Turkey hopes for 'good start' with Biden
Turkey hopes for a positive start with US President-elect Joe Biden, a senior official said on Wednesday, after pre-election friction as the Democrat criticized President Recep Tayyip Erdogan.
"We believe we can have a good start with the Biden administration," Ibrahim Kalin, Erdogan's spokesman, told a virtual event at the German Marshall Fund of the United States.
Biden "knows our president personally" and "I believe he and his team appreciate Turkey's geopolitical and strategic value," Kalin said from Azerbaijan, where he was visiting.
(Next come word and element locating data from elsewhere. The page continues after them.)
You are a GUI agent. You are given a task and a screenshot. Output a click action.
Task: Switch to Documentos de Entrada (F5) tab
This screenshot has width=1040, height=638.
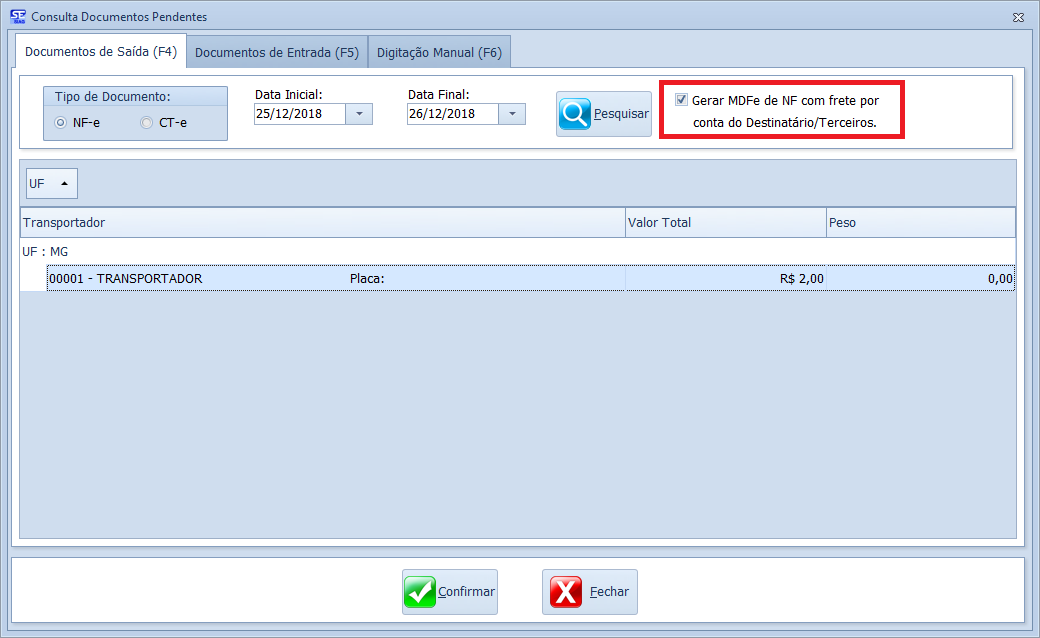(x=276, y=53)
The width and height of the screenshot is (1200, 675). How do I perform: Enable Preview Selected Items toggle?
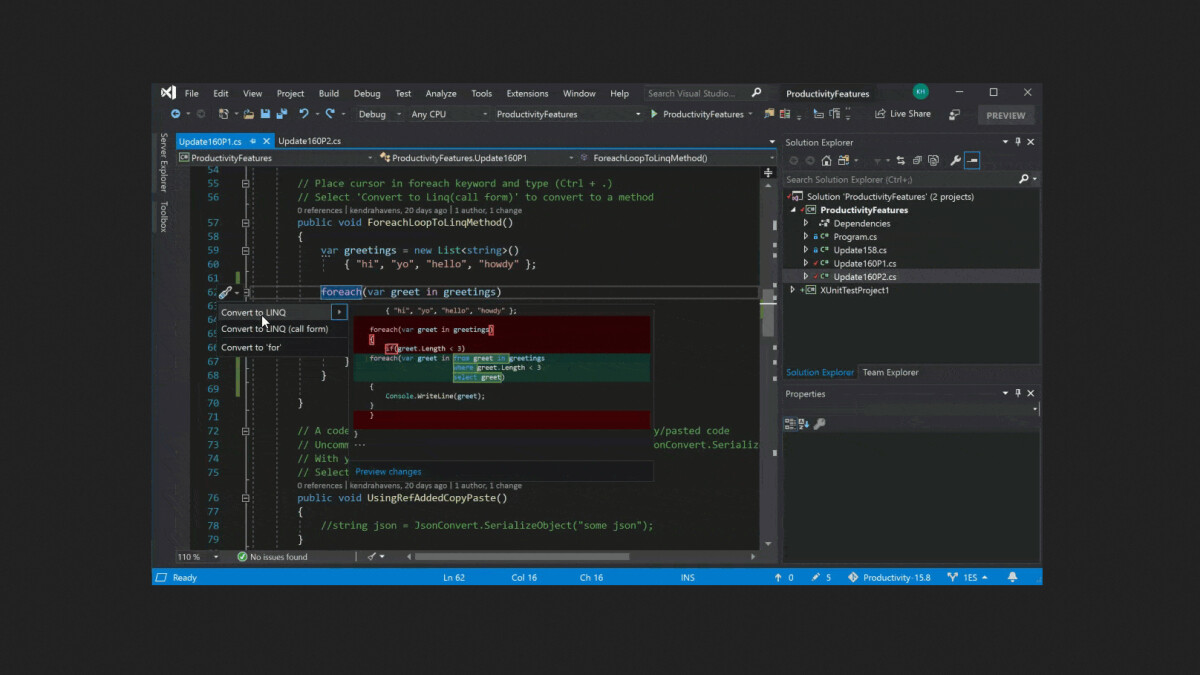(x=972, y=159)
Biden caused a stir during the campaign by telling The New York Times that the United States should embolden rivals to defeat the "autocrat" Erdogan.
Turkey has had a turbulent relationship with Donald Trump's administration but Erdogan has also formed a bond with the outgoing president, who has spoken fondly of him.
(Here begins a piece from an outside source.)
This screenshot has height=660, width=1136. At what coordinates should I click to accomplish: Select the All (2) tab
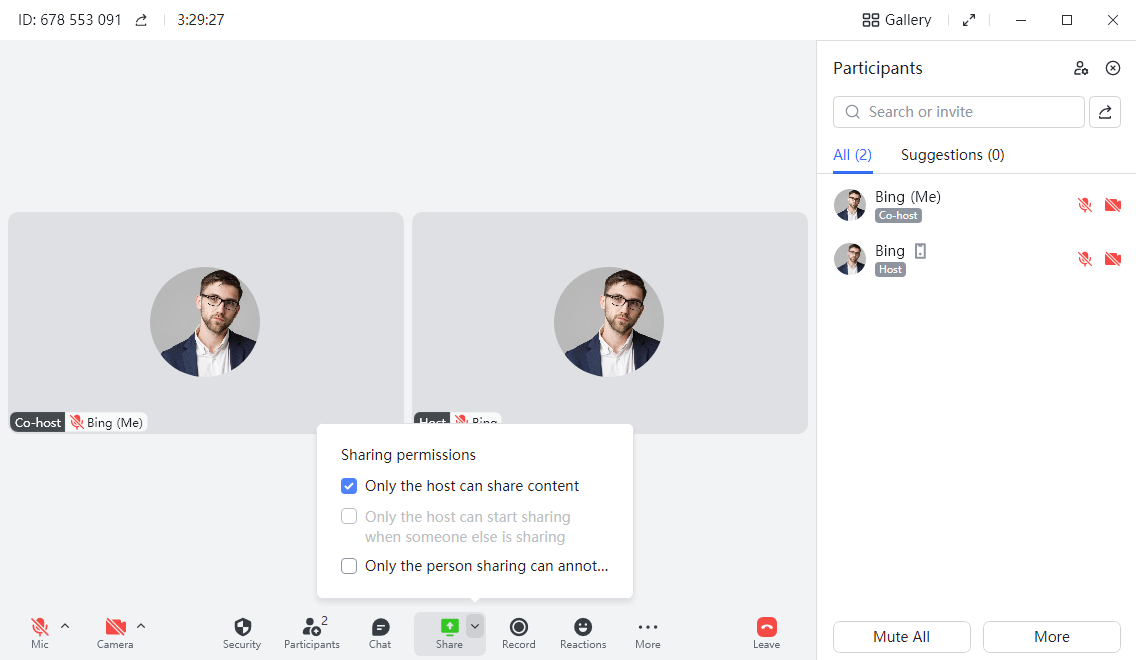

One key area of concern has been Turkey's purchase from Moscow of the S-400 missile defense system, which led the United States to kick out the NATO ally from the F-35 fighter-jet program, saying that participation was incompatible with adopting Russian technology.
"We believe that from a technical, military point of view, that issue can be addressed," Kalin said.
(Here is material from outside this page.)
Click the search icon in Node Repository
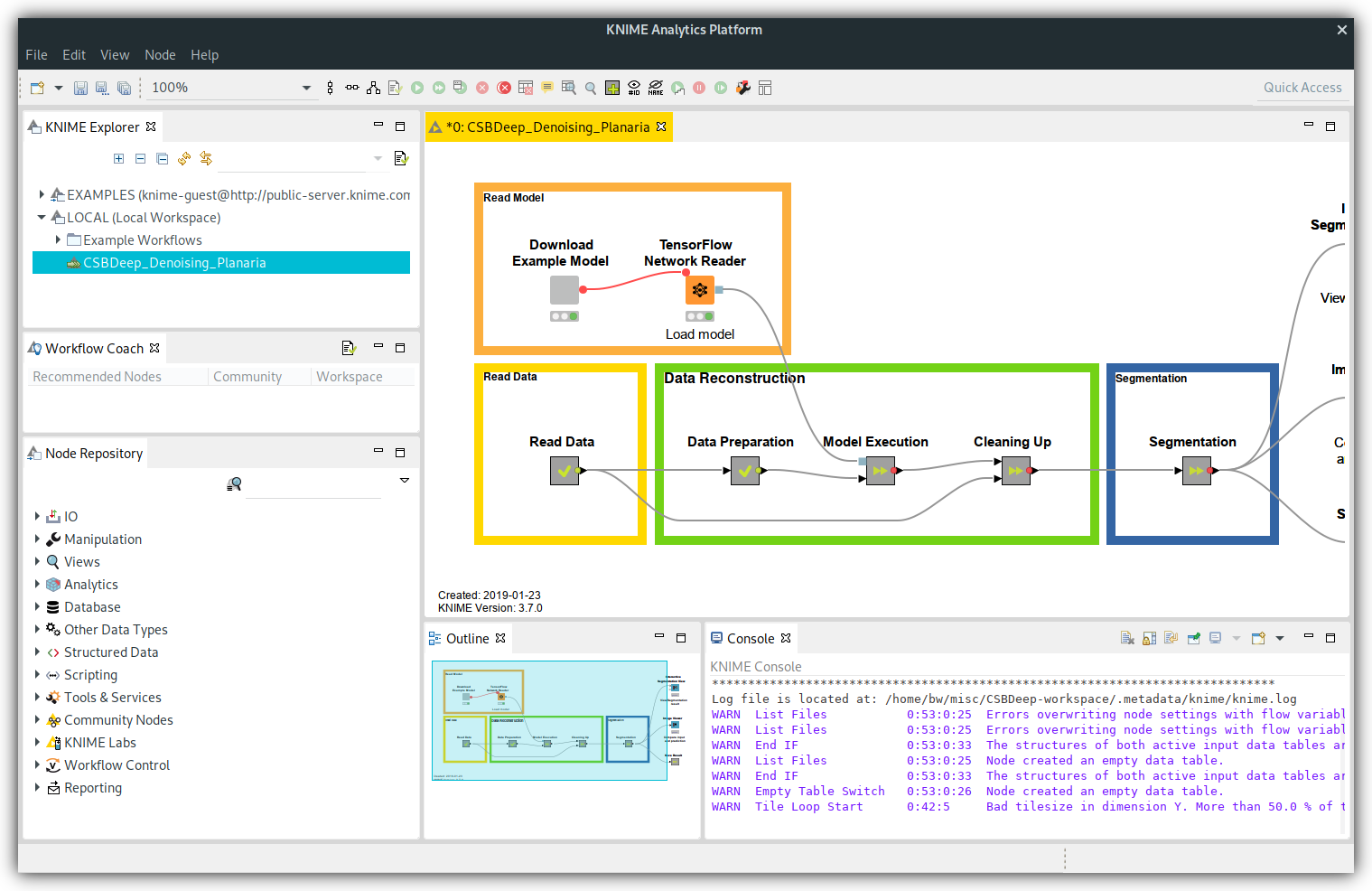 click(234, 484)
"But we also know that it's no longer a technical military issue. It was conceived by the Congress as a political issue," he said.
A sweeping annual defense bill, a version of which was approved Tuesday by the House of Representatives, would require sanctions on Turkey over the S-400 purchase.
Kalin also warned that Biden needed to pay attention to "two pressing national security issues" for Turkey.
Read also: From Syria to Nagorno-Karabakh: Russia and Turkey's complex regional rivalry
He called for an end to all US support for Syrian Kurdish fighters, alleging that they are indistinguishable from the outlawed Kurdistan Workers' Party (PKK) inside Turkey.
Trump last year ordered a pullback of US troops from northern Syria after pressure from Erdogan, sparking fierce criticism at home that he was abandoning Kurdish allies who led the battle to defeat extremists from the Islamic State movement.
Kalin also renewed demands that the United States extradite Pennsylvania-based preacher Fethullah Gulen, an Erdogan ally turned foe whom the Turkish leader accuses of orchestrating a failed 2016 coup attempt.